Probing Ethical Framework Representations in Large Language Models: Structure, Entanglement, and Methodological Challenges
This work addresses the problem of understanding ethical reasoning in AI for researchers and developers, though it is incremental due to methodological limitations like sensitivity to surface features.
The study investigated whether large language models internally differentiate between ethical frameworks like deontology and utilitarianism, finding that they form distinct subspaces with asymmetric generalization patterns, such as deontology probes partially transferring to virtue scenarios while commonsense probes fail on justice.
When large language models make ethical judgments, do their internal representations distinguish between normative frameworks, or collapse ethics into a single acceptability dimension? We probe hidden representations across five ethical frameworks (deontology, utilitarianism, virtue, justice, commonsense) in six LLMs spanning 4B--72B parameters. Our analysis reveals differentiated ethical subspaces with asymmetric transfer patterns -- e.g., deontology probes partially generalize to virtue scenarios while commonsense probes fail catastrophically on justice.
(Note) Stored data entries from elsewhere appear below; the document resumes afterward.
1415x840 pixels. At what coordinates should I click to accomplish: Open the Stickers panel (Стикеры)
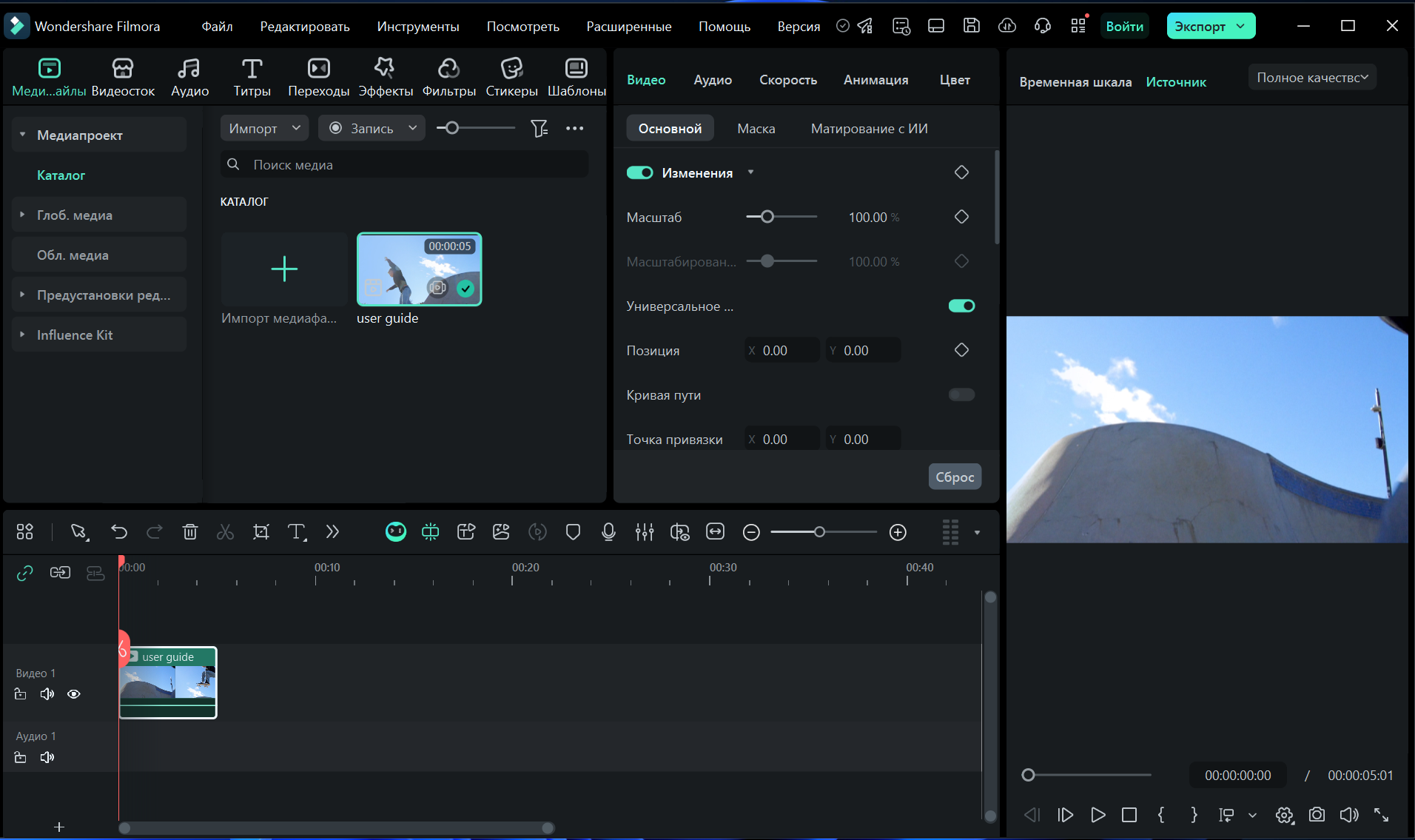(x=511, y=77)
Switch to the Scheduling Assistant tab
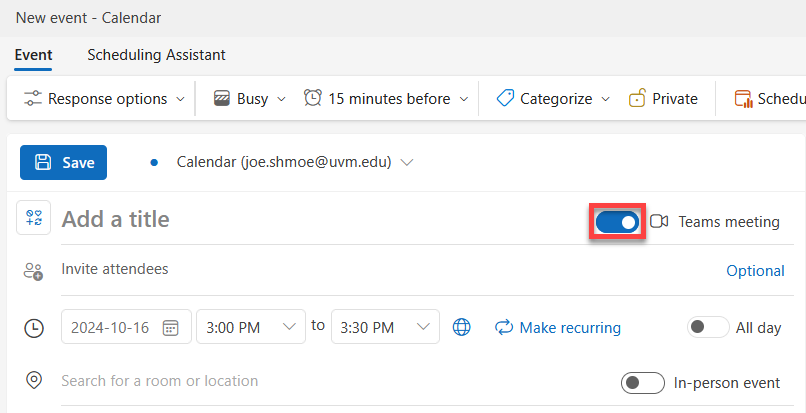806x413 pixels. [x=156, y=55]
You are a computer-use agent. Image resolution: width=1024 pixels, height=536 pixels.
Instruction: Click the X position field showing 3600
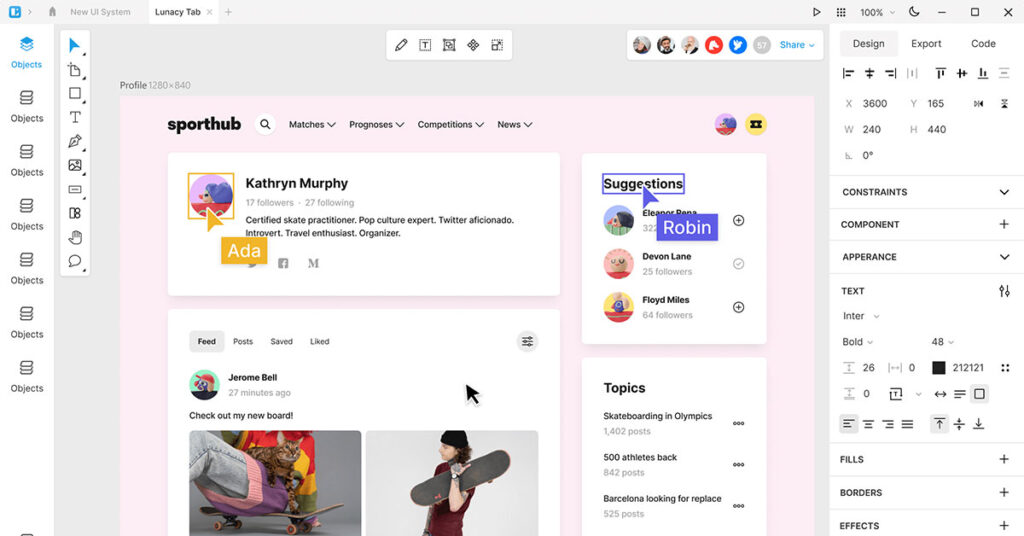(874, 104)
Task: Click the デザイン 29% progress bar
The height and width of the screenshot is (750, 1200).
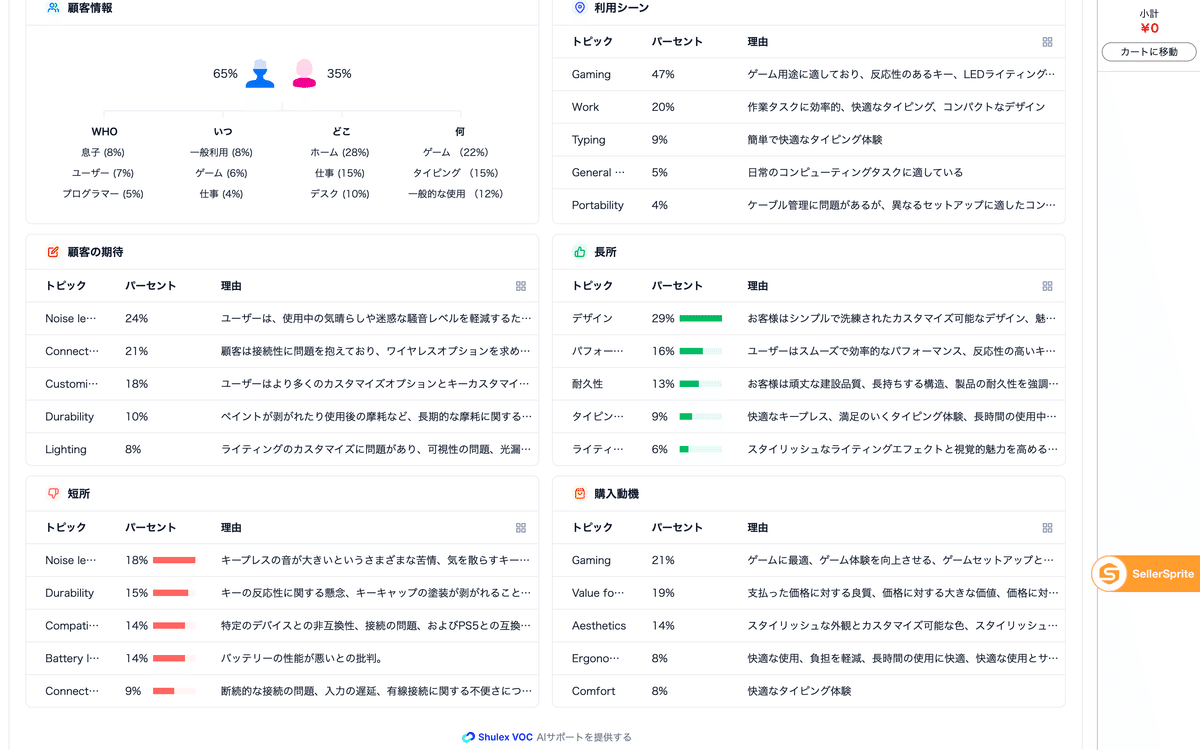Action: point(700,318)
Disagreement between deontological and utilitarian probes correlates with higher behavioral entropy across architectures, though this relationship may partly reflect shared sensitivity to scenario difficulty. Post-hoc validation reveals that probes partially depend on surface features of benchmark templates, motivating cautious interpretation. We discuss both the structural insights these methods provide and their epistemological limitations.